1. **Unique n-gram ratio** — fraction of unique 3-grams across N outputs. Higher = more lexically diverse. Crude: conflates surface rephrasing with genuine diversity.
2. **Pairwise cosine distance** — embedded outputs with `text-embedding-3-small`, computed cosine distance between all pairs. Higher = outputs further apart in semantic space. Better than n-grams but still doesn't capture structural diversity (same argument in different order scores as similar).

## Results (cosine distance, higher = more diverse)

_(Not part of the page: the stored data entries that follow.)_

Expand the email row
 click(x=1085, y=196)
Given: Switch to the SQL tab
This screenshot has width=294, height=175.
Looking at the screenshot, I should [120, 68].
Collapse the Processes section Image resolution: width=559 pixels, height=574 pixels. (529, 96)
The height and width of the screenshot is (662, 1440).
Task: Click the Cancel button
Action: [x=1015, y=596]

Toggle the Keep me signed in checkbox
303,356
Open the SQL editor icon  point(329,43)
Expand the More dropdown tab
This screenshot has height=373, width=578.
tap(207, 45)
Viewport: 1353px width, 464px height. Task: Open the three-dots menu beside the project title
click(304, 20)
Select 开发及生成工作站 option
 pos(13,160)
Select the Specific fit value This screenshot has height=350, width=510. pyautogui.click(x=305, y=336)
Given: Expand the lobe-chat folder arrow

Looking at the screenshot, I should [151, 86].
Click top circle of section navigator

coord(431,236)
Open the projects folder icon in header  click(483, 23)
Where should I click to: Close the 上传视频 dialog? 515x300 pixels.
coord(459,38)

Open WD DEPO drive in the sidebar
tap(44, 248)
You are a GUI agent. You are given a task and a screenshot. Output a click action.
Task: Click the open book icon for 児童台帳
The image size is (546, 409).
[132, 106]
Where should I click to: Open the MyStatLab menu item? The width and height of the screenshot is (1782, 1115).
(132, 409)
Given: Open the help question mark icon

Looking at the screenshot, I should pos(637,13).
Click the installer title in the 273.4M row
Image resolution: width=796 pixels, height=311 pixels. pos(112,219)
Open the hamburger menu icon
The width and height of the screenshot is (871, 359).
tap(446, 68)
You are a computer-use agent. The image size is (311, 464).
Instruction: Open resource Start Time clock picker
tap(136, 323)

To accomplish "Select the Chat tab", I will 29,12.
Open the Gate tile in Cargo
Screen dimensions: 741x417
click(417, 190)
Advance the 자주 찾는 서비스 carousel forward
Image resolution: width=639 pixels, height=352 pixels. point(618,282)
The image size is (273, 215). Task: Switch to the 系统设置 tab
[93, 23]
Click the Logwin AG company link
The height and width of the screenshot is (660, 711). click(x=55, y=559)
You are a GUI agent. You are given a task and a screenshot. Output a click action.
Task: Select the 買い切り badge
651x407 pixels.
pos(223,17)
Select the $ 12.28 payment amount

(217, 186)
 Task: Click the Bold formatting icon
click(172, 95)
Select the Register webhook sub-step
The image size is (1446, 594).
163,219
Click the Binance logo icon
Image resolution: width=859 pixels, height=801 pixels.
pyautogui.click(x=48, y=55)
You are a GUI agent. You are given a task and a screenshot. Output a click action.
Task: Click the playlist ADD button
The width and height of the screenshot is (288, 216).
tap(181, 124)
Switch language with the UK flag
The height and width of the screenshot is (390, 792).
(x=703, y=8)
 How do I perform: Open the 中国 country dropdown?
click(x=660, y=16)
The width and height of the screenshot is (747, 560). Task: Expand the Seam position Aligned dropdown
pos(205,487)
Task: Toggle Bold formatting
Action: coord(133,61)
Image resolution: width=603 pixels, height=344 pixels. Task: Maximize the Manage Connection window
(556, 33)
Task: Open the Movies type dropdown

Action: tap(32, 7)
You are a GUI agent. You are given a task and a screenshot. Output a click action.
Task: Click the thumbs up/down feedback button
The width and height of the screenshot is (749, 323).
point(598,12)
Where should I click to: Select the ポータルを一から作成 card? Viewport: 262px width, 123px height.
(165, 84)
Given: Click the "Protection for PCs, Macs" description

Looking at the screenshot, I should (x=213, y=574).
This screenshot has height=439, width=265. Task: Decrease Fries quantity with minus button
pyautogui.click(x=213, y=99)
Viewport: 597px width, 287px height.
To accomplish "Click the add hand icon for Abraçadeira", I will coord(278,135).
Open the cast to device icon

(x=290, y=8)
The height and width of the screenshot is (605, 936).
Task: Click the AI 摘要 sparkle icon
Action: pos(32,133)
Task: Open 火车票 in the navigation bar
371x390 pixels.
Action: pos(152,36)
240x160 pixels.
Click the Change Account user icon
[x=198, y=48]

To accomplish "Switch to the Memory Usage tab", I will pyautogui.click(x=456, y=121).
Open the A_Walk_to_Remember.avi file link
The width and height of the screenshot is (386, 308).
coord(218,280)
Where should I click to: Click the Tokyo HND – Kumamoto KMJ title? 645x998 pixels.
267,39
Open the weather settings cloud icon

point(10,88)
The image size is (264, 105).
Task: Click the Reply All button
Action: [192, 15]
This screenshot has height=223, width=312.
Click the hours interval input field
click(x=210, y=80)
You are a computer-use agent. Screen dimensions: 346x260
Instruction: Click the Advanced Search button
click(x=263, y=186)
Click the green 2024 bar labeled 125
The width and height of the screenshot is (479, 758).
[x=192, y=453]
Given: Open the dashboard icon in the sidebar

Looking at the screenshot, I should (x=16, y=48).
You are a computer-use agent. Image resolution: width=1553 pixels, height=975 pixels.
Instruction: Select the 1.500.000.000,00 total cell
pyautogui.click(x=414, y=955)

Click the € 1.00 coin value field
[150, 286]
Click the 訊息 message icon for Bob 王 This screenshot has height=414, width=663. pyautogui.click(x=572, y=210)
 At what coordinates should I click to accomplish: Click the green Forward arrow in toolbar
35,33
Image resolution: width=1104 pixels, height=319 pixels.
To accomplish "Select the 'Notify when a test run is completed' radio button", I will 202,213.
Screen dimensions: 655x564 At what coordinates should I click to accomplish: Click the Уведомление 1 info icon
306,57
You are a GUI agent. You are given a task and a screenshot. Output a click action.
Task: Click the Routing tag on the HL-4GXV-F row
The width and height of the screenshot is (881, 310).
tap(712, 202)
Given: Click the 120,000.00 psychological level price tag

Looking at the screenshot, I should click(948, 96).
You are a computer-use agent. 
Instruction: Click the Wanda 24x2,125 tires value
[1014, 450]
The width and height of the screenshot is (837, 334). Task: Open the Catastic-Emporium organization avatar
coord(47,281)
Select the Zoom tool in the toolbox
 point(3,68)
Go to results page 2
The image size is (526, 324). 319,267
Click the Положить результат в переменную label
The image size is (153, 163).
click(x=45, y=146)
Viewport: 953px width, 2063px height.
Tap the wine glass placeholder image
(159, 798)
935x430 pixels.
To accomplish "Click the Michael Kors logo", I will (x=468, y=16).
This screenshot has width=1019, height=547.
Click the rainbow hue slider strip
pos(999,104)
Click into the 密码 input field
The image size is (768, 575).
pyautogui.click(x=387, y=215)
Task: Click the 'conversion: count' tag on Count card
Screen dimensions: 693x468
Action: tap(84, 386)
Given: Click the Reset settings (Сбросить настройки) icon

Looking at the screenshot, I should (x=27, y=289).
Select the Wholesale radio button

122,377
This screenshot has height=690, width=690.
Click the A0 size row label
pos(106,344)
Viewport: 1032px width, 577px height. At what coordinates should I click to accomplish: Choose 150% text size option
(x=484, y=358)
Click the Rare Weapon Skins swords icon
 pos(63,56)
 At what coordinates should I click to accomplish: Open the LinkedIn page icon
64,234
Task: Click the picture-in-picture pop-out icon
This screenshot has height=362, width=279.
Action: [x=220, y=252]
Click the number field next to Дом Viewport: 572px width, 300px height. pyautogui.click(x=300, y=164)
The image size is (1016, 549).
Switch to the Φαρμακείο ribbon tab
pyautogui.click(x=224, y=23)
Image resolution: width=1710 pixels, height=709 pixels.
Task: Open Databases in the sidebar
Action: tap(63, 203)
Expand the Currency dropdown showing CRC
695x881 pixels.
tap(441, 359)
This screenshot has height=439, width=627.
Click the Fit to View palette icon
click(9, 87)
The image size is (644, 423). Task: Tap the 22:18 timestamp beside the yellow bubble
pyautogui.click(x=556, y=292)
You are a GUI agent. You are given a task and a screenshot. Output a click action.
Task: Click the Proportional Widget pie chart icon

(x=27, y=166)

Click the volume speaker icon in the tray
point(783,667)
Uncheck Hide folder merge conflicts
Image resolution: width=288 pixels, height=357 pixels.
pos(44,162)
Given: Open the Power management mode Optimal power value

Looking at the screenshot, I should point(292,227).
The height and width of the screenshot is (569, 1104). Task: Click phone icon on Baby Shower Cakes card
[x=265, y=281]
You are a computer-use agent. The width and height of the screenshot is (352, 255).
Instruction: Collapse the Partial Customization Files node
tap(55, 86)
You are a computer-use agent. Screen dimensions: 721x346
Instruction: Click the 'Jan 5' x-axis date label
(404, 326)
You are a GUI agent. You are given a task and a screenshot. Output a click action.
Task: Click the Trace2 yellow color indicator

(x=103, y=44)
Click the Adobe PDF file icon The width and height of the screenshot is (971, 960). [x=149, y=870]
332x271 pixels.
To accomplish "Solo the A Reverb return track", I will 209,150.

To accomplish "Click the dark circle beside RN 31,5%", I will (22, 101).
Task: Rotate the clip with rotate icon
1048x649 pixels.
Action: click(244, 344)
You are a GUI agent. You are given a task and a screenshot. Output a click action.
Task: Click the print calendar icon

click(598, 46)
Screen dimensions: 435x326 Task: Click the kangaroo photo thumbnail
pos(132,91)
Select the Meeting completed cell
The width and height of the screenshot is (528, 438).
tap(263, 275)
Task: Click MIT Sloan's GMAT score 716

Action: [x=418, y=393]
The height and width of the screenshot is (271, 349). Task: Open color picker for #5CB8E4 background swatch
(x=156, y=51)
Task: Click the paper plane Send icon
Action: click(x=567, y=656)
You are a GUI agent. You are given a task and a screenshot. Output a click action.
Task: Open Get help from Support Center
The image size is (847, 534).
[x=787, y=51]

| Model        | Default | t=2.0  | Δ       | Verdict |
|--------------|--------:|-------:|--------:|---------|
| grok-fast    |  0.0818 | 0.1576 | +0.0758 | **Yes — nearly 2x diversity** |
| gemini-flash |  0.1409 | 0.1324 | -0.0085 | No meaningful change |
| gpt-5.2      |  0.1256 | 0.0927 | -0.0329 | **Worse** — more random ≠ more diverse |

### By prompt type (cosine distance)

| Prompt     | Model        | Default | t=2.0  | Δ       |
|------------|--------------|--------:|-------:|--------:|
| creative   | grok-fast    |  0.1858 | 0.3379 | +0.1521 |
| creative   | gpt          |  0.3063 | 0.1826 | -0.1237 |
| creative   | gemini-flash |  0.2141 | 0.2289 | +0.0148 |
| analytical | grok-fast    |  0.0566 | 0.0811 | +0.0245 |
| analytical | gpt          |  0.1115 | 0.1243 | +0.0128 |
| analytical | gemini-flash |  0.1146 | 0.1311 | +0.0165 |
| code       | grok-fast    |  0.0323 | 0.1215 | +0.0892 |
| code       | gpt          |  0.0441 | 0.0077 | -0.0364 |
| code       | gemini-flash |  0.1836 | 0.0534 | -0.1302 |
| persuasive | grok-fast    |  0.0524 | 0.0900 | +0.0376 |
| persuasive | gpt          |  0.0407 | 0.0563 | +0.0156 |
| persuasive | gemini-flash |  0.0512 | 0.1162 | +0.0650 |

## Conclusions

1. **Temperature cranking works reliably only for grok-fast.** Consistent improvement across all prompt types, especially creative (+0.15) and code (+0.09).
2. **GPT-5.2 gets worse at t=2.0** for creative/code tasks. More randomness produces incoherent variation, not meaningful diversity.
3. **Gemini-flash is mostly unaffected** — slight improvements in some categories, slight degradation in others.
4. **Confirms prior scoring calibration finding**: inter-model disagreement >> intra-model temperature variation. Use multiple models or prompt reframing for genuine diversity.

## Limitations

- Mechanical metrics only (n-grams + embedding distance). No judge for semantic/structural diversity.
- N=5-10 per condition — enough for directional signal, not for statistical significance.
- GPT "default" is already t=1.0 (forced minimum), so the comparison is t=1.0 vs t=2.0, not t=0 vs t=2.0.
- 150/160 calls completed (10 GPT/grok stragglers timed out).